The certainty of evidence assessed by the GRADE tool resulted in low and very low certainty of evidence. The presence of several confounding factors inherent to the topic, such as age, gender, type of malocclusion, and patients’ expectations of orthodontic-surgical treatment, may affect the estimates generated, especially when they are not controlled by appropriate methods of sampling and randomization. Most of the analysis was based on uncontrolled observational studies, and thus there was no control of the exposure factor and also the impossibility of random allocation methods. These factors reduce the certainty of evidence and may have generated inaccuracy and inconsistency. Thus, based on the current literature on this subject, it is recommended to carry out randomized clinical studies with adequate sampling methods, controlling possible confounding factors.

Conclusion

Based on the results of this systematic review and meta-analysis, the evidence suggests an improvement in psychosocial aspects related to hysteria, self-esteem, anxiety, obsessive-compulsiveness, interpersonal sensitivity, paranoid ideas, psychoticism, and an improvement in the depressive state.

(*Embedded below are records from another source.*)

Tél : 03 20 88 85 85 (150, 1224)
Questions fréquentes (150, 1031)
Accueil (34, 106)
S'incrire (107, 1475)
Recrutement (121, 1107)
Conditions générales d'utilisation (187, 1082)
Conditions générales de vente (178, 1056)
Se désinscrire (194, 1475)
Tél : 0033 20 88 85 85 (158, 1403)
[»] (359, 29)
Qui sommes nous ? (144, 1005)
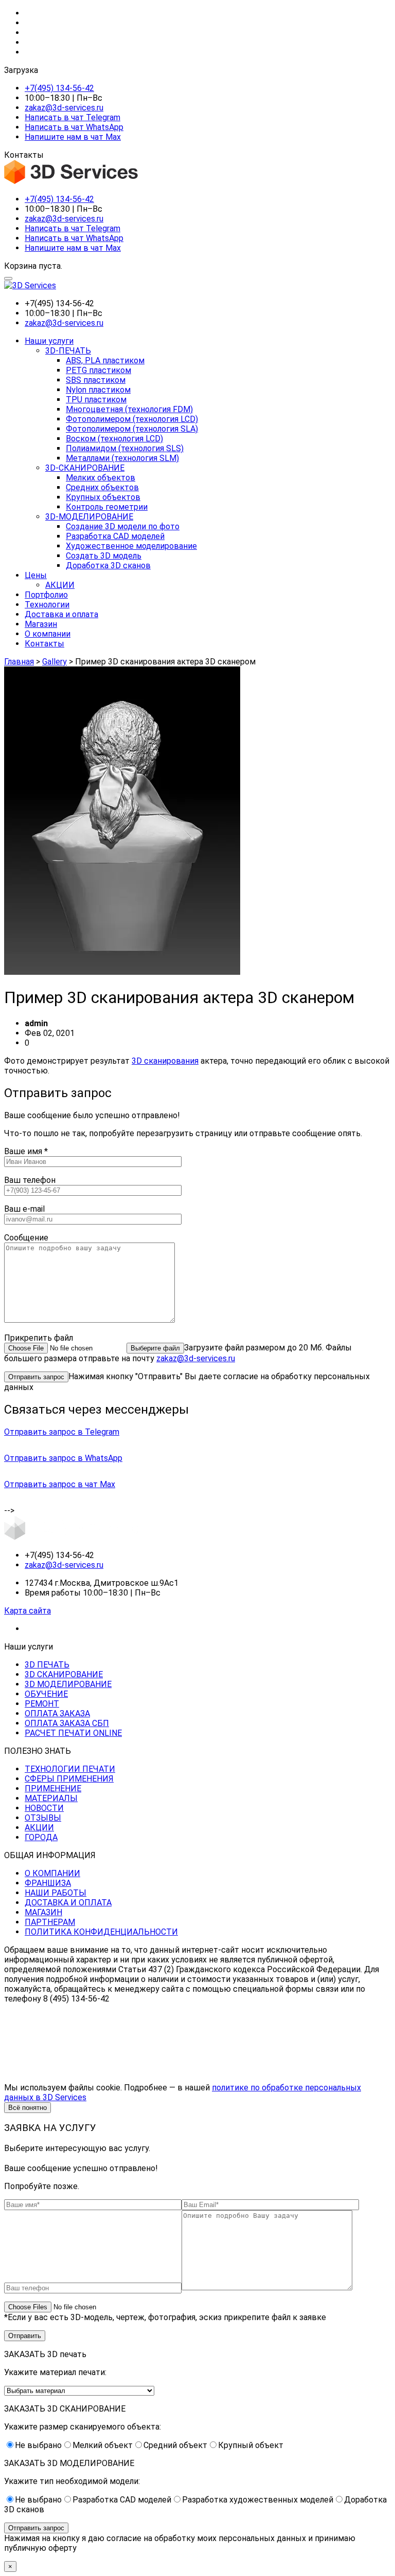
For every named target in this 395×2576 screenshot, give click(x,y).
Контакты (44, 643)
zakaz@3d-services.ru (64, 108)
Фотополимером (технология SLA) (132, 429)
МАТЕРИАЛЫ (51, 1798)
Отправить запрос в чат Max (59, 1484)
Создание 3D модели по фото (122, 526)
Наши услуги (49, 341)
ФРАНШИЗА (48, 1883)
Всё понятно (27, 2107)
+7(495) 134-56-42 (59, 88)
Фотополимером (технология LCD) (132, 419)
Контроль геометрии (107, 507)
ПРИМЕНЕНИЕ (53, 1788)
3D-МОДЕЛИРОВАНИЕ (89, 517)
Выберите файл (155, 1348)
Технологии (47, 604)
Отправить (24, 2336)
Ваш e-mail (24, 1209)
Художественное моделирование (131, 546)
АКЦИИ (60, 585)
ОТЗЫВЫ (43, 1818)
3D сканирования (165, 1061)
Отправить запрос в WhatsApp (63, 1458)
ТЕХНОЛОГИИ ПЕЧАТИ (70, 1769)
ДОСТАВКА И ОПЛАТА (68, 1902)
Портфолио (46, 595)
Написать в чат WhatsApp (74, 127)
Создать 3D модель (103, 556)
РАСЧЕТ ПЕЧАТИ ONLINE (73, 1733)
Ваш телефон (30, 1180)
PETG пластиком (98, 370)
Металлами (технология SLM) (122, 458)
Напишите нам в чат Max (73, 137)
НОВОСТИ (44, 1808)
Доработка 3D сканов (108, 565)
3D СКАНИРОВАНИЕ (64, 1674)
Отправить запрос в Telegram (61, 1432)
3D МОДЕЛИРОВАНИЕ (68, 1684)
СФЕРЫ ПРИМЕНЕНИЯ (69, 1779)
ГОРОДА (41, 1837)
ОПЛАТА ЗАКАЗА (57, 1713)
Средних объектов (102, 487)
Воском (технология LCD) (114, 438)
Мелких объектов (100, 478)
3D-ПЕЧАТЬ (68, 351)
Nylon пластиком (98, 390)
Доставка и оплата (61, 614)
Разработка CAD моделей (115, 536)
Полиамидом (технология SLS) (125, 448)
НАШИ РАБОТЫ (55, 1893)
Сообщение (26, 1238)
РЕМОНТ (42, 1704)
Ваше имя (26, 1151)
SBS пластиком (95, 380)
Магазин (41, 624)
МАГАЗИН (43, 1912)
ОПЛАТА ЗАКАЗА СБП (67, 1723)
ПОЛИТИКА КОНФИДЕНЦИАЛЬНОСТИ (101, 1932)
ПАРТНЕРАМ (50, 1922)
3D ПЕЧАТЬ (47, 1665)
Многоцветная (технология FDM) (129, 409)
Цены (36, 575)
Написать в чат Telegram (72, 117)
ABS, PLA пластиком (105, 360)
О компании (47, 634)
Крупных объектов (103, 497)
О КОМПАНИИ (52, 1873)
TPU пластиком (96, 399)
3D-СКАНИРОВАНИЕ (84, 468)
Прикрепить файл (38, 1338)
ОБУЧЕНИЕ (46, 1694)
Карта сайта (27, 1611)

The postoperative time being an important covariate for the improvement of scores related to the depressive state in these patients. This result highlights the importance of surgeons and orthodontists in promoting adequate control of patients’ expectations and treatment goals taking into account the individual's psychological aspects.

Other information

The protocol for this systematic review was registered in the International Prospective Register of Systematic Reviews (PROSPERO) under no. CRD42021228447.